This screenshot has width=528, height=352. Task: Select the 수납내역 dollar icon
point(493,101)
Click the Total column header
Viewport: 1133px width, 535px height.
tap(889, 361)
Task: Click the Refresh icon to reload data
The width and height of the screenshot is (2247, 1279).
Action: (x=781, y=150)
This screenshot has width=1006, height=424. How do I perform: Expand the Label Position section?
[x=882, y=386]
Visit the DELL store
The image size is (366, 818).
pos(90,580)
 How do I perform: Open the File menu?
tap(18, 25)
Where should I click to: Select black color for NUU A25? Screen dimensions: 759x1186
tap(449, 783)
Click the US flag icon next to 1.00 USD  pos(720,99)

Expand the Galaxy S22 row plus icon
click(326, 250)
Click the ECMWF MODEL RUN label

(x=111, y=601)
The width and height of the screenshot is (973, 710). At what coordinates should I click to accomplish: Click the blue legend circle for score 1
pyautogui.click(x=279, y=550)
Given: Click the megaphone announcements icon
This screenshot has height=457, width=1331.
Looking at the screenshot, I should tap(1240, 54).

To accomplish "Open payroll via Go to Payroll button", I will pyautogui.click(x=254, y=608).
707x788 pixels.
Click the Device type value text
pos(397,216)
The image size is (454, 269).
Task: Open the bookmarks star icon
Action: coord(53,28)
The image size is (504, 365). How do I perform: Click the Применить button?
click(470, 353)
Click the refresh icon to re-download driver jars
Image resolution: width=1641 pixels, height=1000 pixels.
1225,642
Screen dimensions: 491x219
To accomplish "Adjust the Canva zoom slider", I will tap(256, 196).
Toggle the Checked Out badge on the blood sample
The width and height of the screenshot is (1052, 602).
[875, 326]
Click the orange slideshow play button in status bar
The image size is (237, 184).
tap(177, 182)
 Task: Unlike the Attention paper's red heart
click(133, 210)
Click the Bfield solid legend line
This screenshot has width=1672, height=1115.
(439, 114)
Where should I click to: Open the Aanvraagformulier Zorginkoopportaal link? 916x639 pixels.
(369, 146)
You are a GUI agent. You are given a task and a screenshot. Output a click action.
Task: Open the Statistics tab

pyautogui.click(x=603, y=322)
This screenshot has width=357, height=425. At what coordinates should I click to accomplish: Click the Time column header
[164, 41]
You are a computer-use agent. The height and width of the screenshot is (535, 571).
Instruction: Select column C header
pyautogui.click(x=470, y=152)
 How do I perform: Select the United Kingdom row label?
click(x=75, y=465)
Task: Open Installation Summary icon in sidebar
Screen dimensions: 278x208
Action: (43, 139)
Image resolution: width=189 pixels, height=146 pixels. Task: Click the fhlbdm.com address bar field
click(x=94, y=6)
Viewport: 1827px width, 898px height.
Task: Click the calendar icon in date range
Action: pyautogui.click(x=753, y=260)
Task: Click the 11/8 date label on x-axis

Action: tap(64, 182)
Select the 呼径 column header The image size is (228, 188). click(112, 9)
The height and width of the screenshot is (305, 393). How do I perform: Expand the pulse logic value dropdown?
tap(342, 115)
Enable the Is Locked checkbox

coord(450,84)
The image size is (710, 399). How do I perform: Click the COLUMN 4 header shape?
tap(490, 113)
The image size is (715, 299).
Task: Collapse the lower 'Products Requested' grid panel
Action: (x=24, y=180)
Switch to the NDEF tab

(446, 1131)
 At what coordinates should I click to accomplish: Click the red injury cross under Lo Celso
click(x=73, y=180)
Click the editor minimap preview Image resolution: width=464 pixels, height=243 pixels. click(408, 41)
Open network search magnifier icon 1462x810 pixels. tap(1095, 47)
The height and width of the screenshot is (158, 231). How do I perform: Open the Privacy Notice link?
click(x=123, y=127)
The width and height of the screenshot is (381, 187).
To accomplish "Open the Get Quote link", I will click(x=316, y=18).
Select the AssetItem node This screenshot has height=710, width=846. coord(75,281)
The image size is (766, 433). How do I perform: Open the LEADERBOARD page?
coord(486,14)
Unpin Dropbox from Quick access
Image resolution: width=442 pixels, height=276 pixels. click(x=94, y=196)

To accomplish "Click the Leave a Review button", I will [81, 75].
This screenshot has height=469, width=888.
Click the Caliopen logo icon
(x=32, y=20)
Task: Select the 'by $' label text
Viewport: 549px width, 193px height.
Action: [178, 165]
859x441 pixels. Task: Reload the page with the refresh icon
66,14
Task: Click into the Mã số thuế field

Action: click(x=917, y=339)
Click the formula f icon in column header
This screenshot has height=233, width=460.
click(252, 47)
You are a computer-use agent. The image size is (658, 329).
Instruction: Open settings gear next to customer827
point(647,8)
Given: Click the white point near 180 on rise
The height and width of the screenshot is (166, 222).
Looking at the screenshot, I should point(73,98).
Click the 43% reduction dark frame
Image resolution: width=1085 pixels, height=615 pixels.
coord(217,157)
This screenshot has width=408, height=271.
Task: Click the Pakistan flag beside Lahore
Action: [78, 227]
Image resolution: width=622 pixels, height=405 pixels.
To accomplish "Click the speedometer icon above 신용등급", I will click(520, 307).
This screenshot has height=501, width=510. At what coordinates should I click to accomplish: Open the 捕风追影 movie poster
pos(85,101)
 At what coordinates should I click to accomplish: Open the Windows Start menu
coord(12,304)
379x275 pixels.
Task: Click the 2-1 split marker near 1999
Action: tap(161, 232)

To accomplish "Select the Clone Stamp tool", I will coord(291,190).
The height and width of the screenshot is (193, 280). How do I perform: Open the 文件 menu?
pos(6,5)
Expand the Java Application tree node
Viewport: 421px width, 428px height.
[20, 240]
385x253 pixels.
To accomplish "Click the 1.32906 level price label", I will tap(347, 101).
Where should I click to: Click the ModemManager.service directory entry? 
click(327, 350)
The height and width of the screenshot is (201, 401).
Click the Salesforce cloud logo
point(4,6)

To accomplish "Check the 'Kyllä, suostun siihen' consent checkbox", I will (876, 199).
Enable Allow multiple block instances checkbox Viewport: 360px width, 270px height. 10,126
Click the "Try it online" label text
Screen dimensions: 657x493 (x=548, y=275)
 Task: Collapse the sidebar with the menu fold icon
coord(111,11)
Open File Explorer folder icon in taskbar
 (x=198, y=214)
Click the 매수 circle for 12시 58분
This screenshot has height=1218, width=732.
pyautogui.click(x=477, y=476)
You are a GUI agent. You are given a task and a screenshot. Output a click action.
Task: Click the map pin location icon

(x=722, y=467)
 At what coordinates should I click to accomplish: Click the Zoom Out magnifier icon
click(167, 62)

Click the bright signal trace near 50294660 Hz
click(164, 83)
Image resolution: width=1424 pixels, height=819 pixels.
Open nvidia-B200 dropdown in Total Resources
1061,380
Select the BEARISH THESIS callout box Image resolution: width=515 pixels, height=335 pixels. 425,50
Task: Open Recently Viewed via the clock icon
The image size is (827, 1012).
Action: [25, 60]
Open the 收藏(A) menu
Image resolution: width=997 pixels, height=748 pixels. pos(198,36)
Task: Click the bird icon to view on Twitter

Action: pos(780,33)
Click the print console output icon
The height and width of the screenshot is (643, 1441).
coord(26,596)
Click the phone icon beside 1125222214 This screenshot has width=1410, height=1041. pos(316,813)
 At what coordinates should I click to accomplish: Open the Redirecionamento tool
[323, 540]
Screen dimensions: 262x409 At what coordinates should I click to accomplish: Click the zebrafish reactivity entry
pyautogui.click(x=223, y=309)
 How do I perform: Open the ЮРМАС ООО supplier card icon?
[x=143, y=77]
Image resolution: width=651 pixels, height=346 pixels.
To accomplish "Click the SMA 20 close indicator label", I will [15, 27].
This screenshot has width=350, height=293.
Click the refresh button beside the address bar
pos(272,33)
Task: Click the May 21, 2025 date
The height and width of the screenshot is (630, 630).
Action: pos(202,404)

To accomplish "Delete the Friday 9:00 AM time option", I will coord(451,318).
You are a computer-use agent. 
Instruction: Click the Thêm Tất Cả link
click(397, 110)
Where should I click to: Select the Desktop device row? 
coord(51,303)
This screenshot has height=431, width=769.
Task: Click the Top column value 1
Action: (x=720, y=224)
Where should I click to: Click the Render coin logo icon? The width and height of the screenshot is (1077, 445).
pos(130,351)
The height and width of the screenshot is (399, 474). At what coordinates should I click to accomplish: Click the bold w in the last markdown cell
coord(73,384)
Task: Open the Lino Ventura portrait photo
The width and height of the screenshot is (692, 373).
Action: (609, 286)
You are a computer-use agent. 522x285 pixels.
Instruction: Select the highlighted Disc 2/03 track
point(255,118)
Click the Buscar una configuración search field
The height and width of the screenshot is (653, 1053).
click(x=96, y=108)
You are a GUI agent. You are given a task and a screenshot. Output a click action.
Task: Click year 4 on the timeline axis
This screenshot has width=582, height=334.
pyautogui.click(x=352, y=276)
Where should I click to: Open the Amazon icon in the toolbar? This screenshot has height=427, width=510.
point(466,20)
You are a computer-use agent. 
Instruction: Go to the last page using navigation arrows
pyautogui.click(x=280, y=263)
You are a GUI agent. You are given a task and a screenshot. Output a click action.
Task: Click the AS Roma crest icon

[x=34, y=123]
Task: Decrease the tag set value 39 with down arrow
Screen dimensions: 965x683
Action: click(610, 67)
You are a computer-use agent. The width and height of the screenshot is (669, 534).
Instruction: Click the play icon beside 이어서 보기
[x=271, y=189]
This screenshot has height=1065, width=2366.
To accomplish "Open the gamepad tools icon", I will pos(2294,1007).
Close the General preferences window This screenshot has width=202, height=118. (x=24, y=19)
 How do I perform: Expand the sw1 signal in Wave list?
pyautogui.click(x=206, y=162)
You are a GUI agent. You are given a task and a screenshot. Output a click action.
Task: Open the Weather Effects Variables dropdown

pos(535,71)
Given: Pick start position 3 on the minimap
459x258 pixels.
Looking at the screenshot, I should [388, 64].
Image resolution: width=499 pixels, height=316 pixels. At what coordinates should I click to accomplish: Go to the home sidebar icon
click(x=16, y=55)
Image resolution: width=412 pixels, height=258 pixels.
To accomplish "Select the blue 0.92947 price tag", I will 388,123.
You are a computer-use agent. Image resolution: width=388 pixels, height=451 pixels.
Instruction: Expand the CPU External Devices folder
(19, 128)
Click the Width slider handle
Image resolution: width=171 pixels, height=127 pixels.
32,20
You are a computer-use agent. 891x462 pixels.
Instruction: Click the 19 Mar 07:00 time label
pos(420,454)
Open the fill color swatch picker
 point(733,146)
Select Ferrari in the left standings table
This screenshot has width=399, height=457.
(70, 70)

* * * *

§ **Given request**
Replace "track" with "song" in the lines from the one containing "Task: Open the Lino Ventura portrait photo" through the one containing "click(x=96, y=108)", inclusive, and change nothing else. Give only those lines.

§ **Exercise solution**
Task: Open the Lino Ventura portrait photo
The width and height of the screenshot is (692, 373).
Action: (609, 286)
You are a computer-use agent. 522x285 pixels.
Instruction: Select the highlighted Disc 2/03 song
point(255,118)
Click the Buscar una configuración search field
The height and width of the screenshot is (653, 1053).
click(x=96, y=108)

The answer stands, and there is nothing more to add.